Opinión Bolivia

  • Diario Digital | sábado, 25 de septiembre de 2021
  • Actualizado 10:39

La crisis de las bolsas reutilizables de algodón

Una de estas bolsas debe usarse 20.000 veces para compensar el impacto general de su producción. Asimismo, solo el 15% de las 30 millones de toneladas de algodón que se producen al año  llegan a depósitos de reciclaje.

La crisis de las bolsas  reutilizables de algodón. THE NEW YORK TIMES
La crisis de las bolsas reutilizables de algodón. THE NEW YORK TIMES
La crisis de las bolsas reutilizables de algodón

Hace poco, Venetia Berry, una artista de Londres, contó las bolsas de algodón gratuitas que había acumulado en su clóset. Tenía al menos 25.

Estos objetos se han convertido en un medio para que marcas de ropa, empresas y supermercados envíen un mensaje de cuidado al planeta, o, al menos, para que muestren que están conscientes del sobreuso de plástico en los empaques. 

“Hay una tendencia en Nueva York en la que la gente viste merch: llevan bolsos de tiendas locales de delicatesen, de ferreterías o de su restaurante favorito”, explica la diseñadora Rachel Comey. 

Pero ¿son amigables con el planeta? No exactamente. Resulta que la aceptación incondicional de las bolsas reutilizables puede haber creado un nuevo problema.

Una bolsa de algodón orgánico debe usarse 20.000 veces para compensar el impacto general de su producción, según un estudio, de 2018, del Ministerio de Medio Ambiente y Alimentación de Dinamarca. Eso equivale a usar diariamente una sola bolsa durante 54 años. De acuerdo con esa métrica, si sus 25 bolsas fueran de algodón orgánico, Berry tendría que vivir más de mil años para compensar su arsenal actual.

Los empaques de algodón existen desde hace mucho tiempo en el sector del lujo; los zapatos y los bolsos vienen envueltos en bolsas para protegerlos del polvo. Pero la supuesta sostenibilidad significa que cada vez más marcas empaquen sus mercan-cías en capas numerosas. Artículos que ni siquiera necesitan protección contra el polvo, como ligas para el pelo o limpiadores faciales, llegan ahora envueltos en una bolsa.

Esto no quiere decir que el algodón sea peor que el plástico, ni que haya que compararlos. Mientras que la producción del algodón puede emplear pesticidas (si no es de cultivo ecológico) y ha secado ríos por su consumo de agua, las bolsas de plástico ligeras utilizan combustibles fósiles que emiten gases de efecto invernadero, nunca se biodegradan y obstruyen los océanos.

Al contraponer ambos materiales, “acabamos en un rechazo ambiental que deja a los consumidores con la idea de que no hay solución”, afirma Melanie Dupuis, profesora de estudios ambientales y ciencia en la Universidad Pace.

Ítems proporcionados>
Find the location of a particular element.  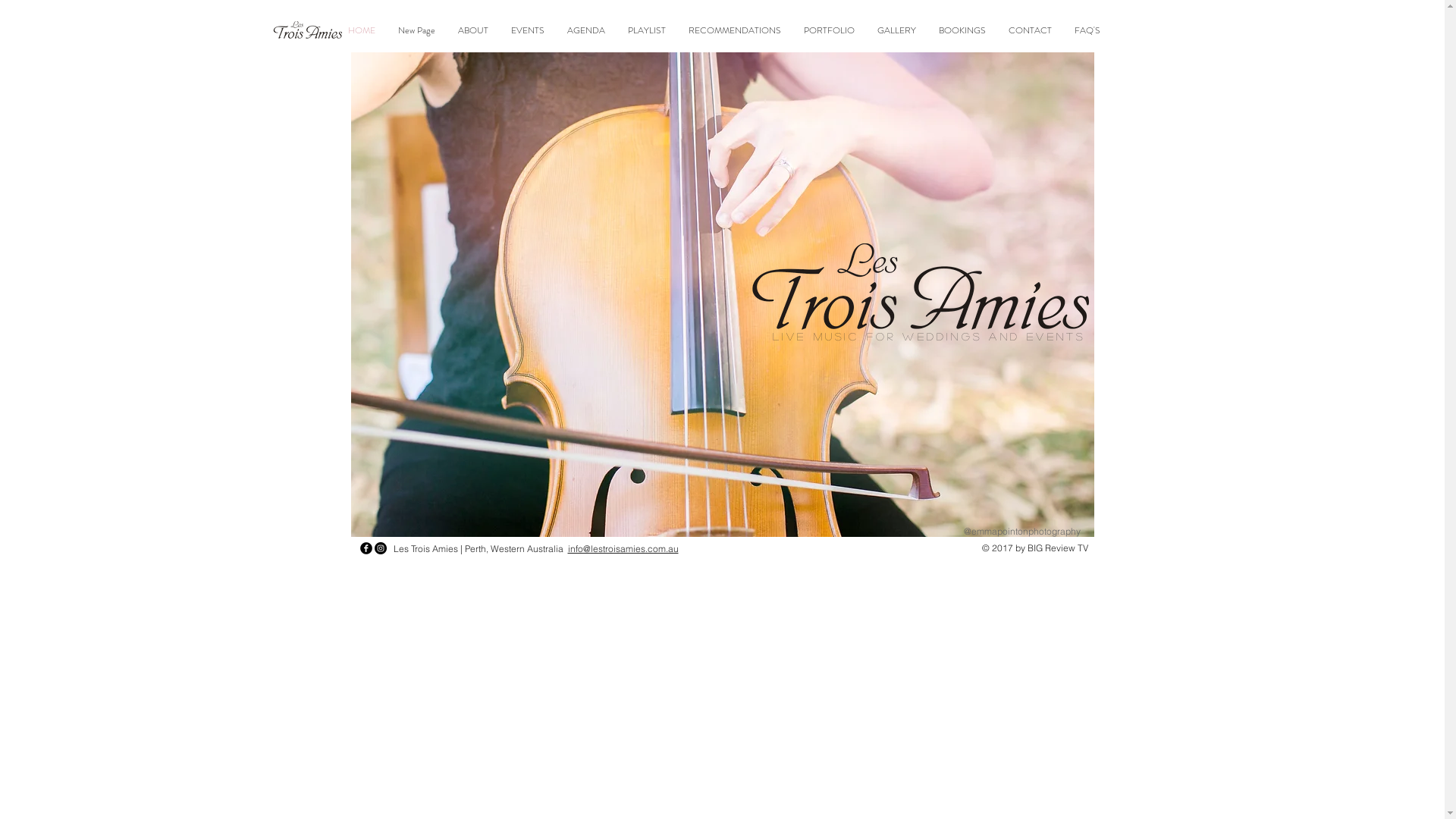

'Live music for weddings and events' is located at coordinates (771, 335).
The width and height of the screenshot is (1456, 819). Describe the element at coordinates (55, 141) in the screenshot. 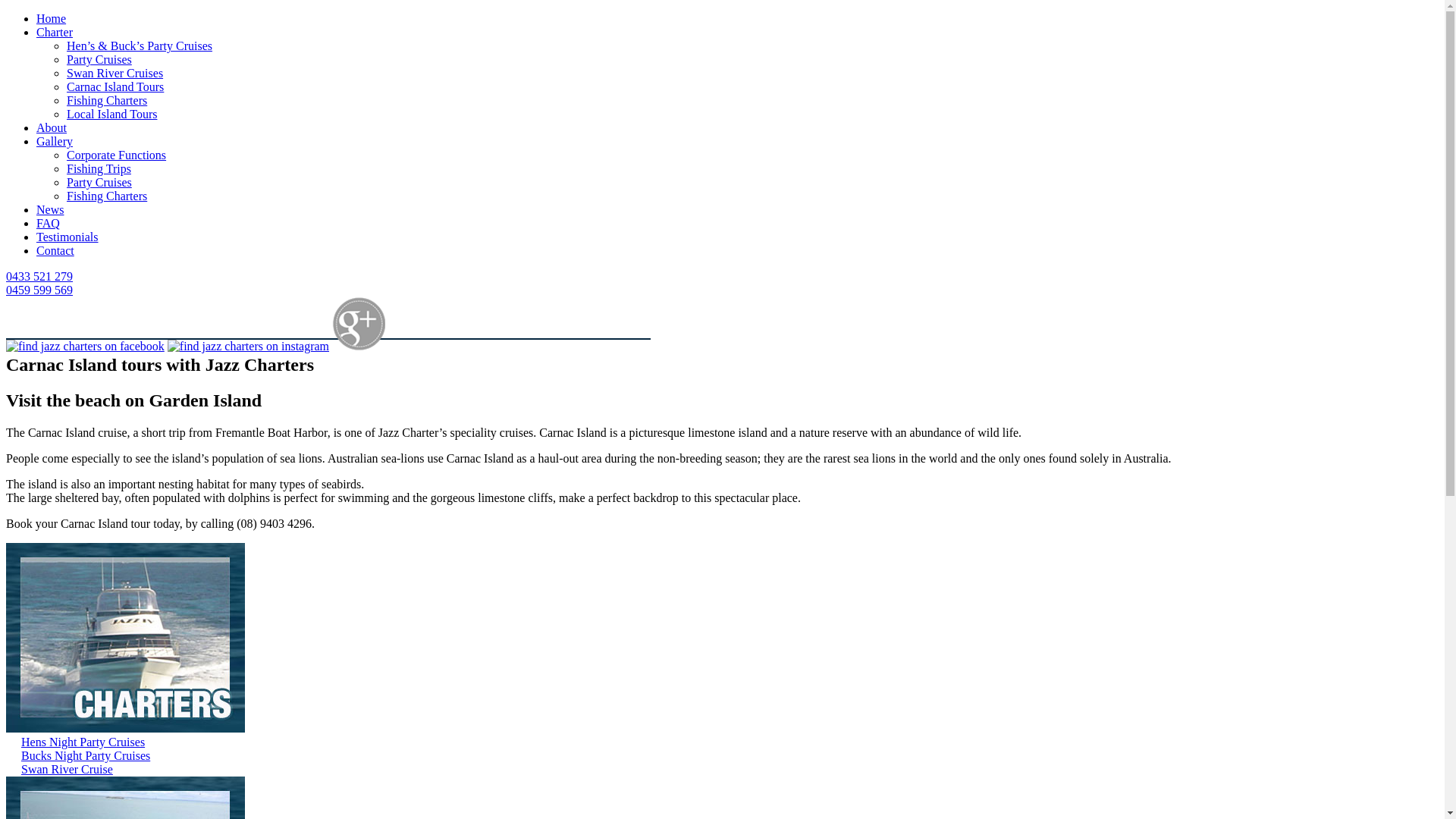

I see `'Gallery'` at that location.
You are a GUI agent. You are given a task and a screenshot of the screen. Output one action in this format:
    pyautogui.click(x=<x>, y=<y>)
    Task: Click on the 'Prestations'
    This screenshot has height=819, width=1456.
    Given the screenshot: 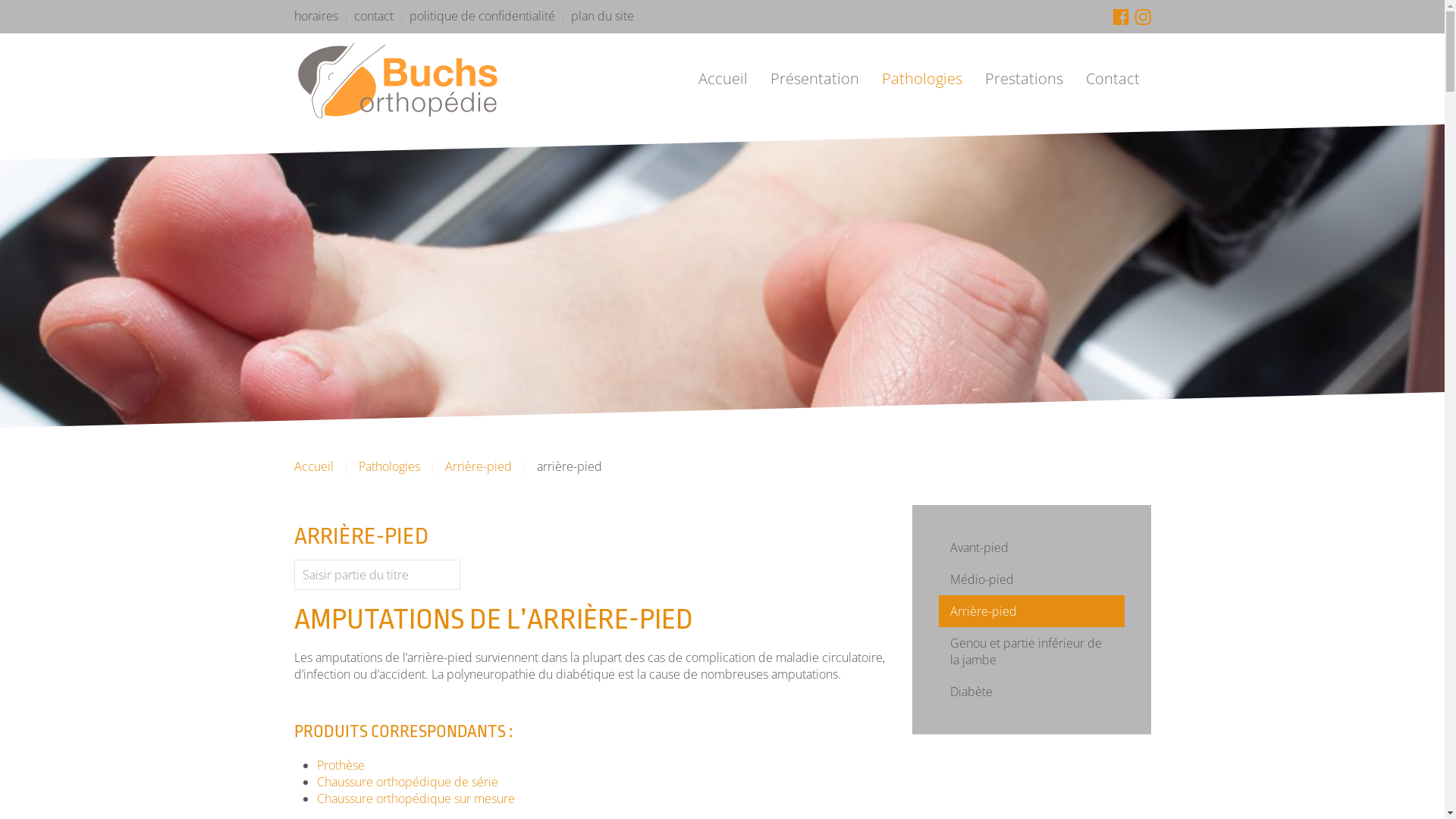 What is the action you would take?
    pyautogui.click(x=1024, y=79)
    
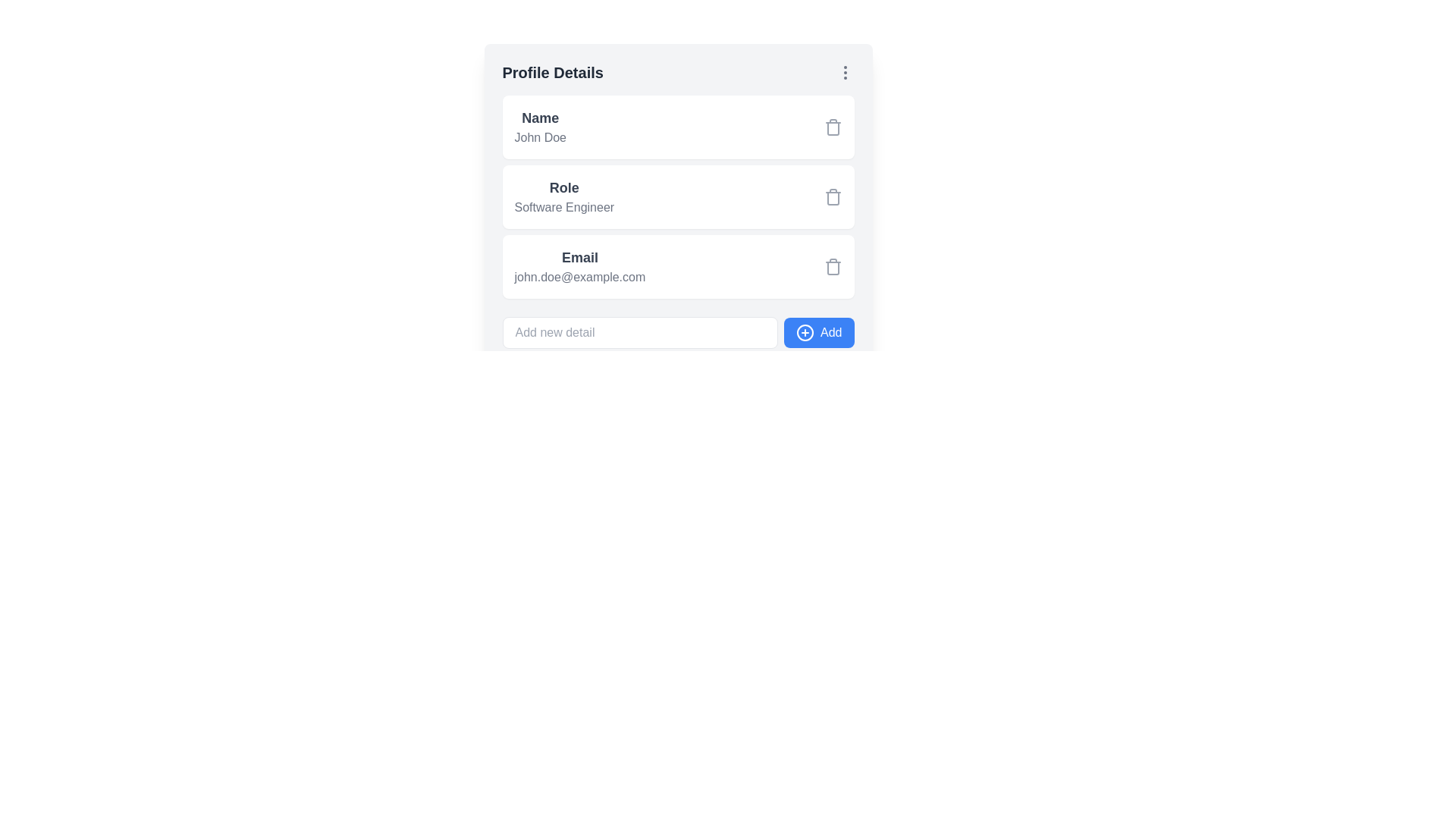  What do you see at coordinates (563, 207) in the screenshot?
I see `the static text label displaying 'Software Engineer', which is located directly beneath the 'Role' text in the 'Profile Details' section` at bounding box center [563, 207].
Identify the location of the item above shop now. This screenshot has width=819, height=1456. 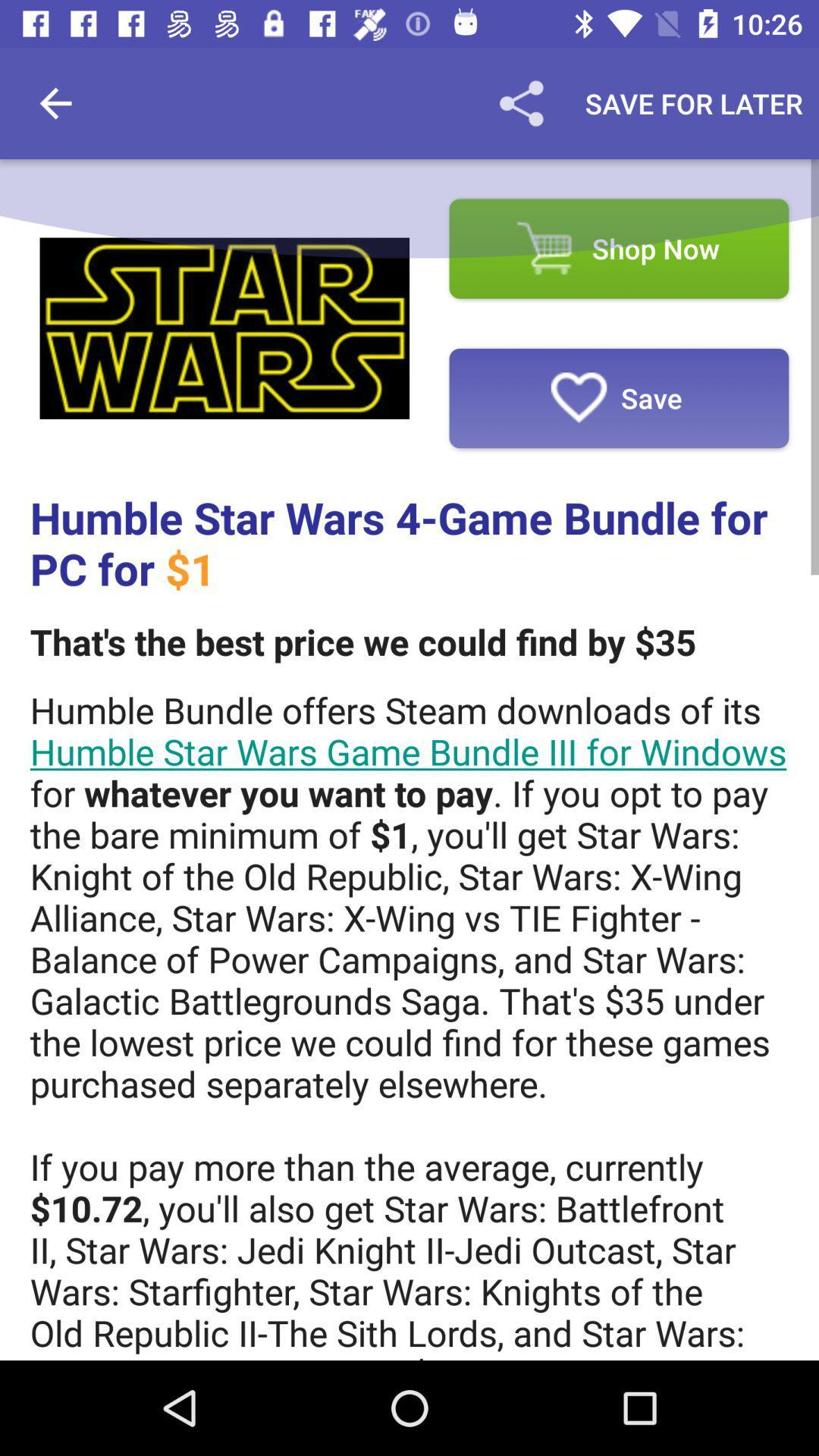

Ejercicios>
1) Transcribe del fragmento sobre las bolsas de algodón el pasaje que empieza en "Una de estas bolsas" y continúa hasta "en los empaques.", inclusive.
2) Prolonga el fragmento sobre las bolsas reutilizables de algodón a partir de su última oración.

Respuestas>
1)
Una de estas bolsas debe usarse 20.000 veces para compensar el impacto general de su producción. Asimismo, solo el 15% de las 30 millones de toneladas de algodón que se producen al año  llegan a depósitos de reciclaje.

La crisis de las bolsas  reutilizables de algodón. THE NEW YORK TIMES
La crisis de las bolsas reutilizables de algodón. THE NEW YORK TIMES
La crisis de las bolsas reutilizables de algodón

Hace poco, Venetia Berry, una artista de Londres, contó las bolsas de algodón gratuitas que había acumulado en su clóset. Tenía al menos 25.

Estos objetos se han convertido en un medio para que marcas de ropa, empresas y supermercados envíen un mensaje de cuidado al planeta, o, al menos, para que muestren que están conscientes del sobreuso de plástico en los empaques.

2)
Por su parte, Buffy Reid, de la marca británica de prendas de punto &Daughter, interrumpió la producción de sus bolsas de algodón en abril de este año; tiene previsto poner en marcha un dispositivo en el que los clientes puedan optar por recibir una. Aunque Aesop no va a detener la producción, la marca está convirtiendo la composición de sus bolsas en una mezcla de 60-40 de algodón reciclado y orgánico. “Nos costará un 15% más, pero reduce el consumo de agua entre un 70% y un 80%”, afirma un comunicado de la empresa.

Algunas marcas están recurriendo a otras soluciones textiles. La diseñadora británica Ally Capellino cambió hace poco el algodón por el cáñamo, mientras que Hindmarch presentó una nueva versión de su bolso original, esta vez hecho a partir de botellas de agua recicladas.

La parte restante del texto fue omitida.